=== Text passage ===
# How many Hives???



## dkdusey (Apr 3, 2014)

If there is 25 125 acre Pivots of Alfalfa being cut at 15% flowering. in the middle of the Desert with virtually no other Flowering sources other than the mesquite when it blooms. how many Hives could be comfortably run off of these fields? is there a standard ratio of Hives per acre on alfalfa? before they don't have enough feed? 

thanks
Dustin


----------



## Michael Bush (Aug 2, 2002)

It seems to me that Dee Lusby has about 20 to 40 hives in each of her apiaries in the middle of the Sonora desert. There are miles between them. They are always next to water tanks for cattle with board as floats for the bees. They are thriving. You may be underestimating the value of the desert and how many other sources there are. The alfalfa won't hurt...


----------



## dkdusey (Apr 3, 2014)

=== Provided material ===
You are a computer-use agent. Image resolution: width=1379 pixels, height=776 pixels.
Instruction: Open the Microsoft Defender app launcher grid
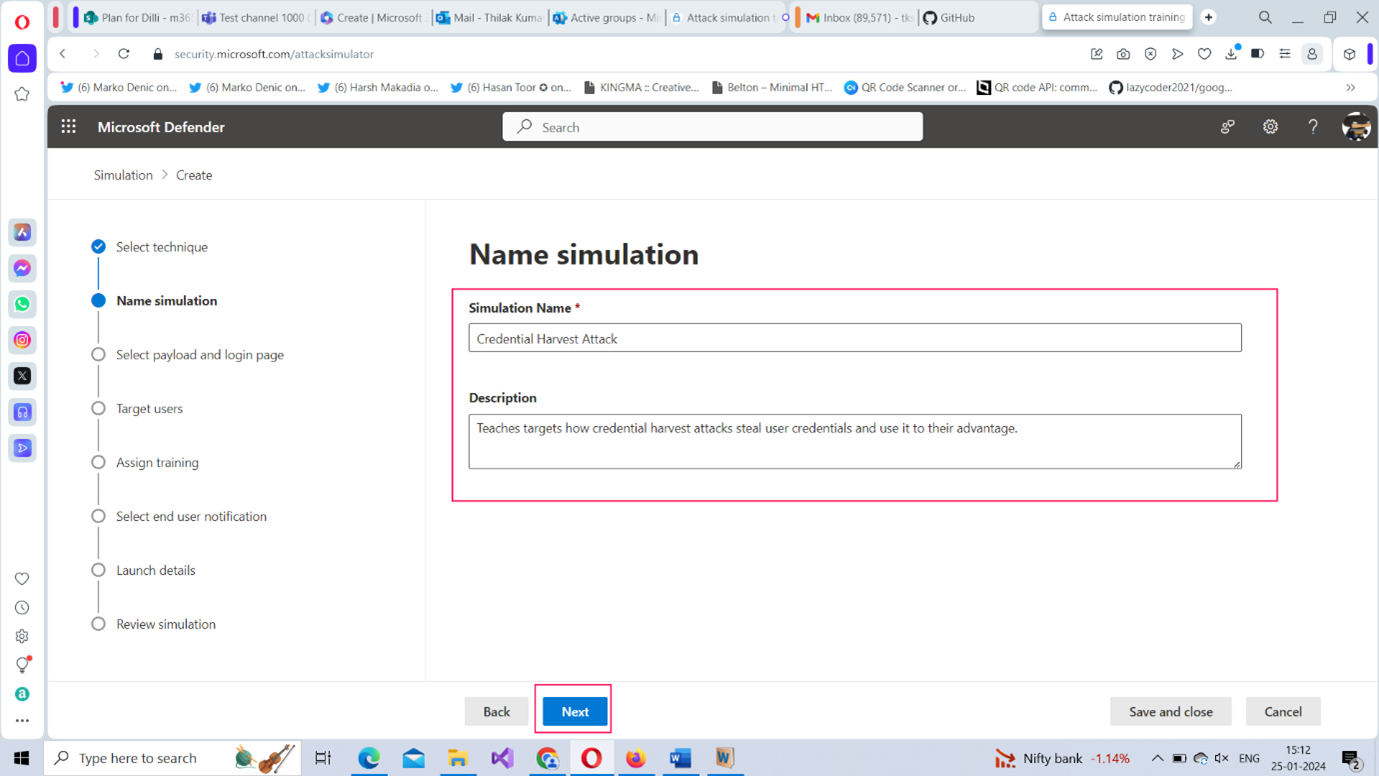tap(68, 127)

=== Task details ===
Copy the alfalfa hive thread, starting with "## Michael Bush" and going on through "alfalfa won't hurt...", changing "water tanks" to "stock tanks".

=== Solution to the exercise ===
## Michael Bush (Aug 2, 2002)

It seems to me that Dee Lusby has about 20 to 40 hives in each of her apiaries in the middle of the Sonora desert. There are miles between them. They are always next to stock tanks for cattle with board as floats for the bees. They are thriving. You may be underestimating the value of the desert and how many other sources there are. The alfalfa won't hurt...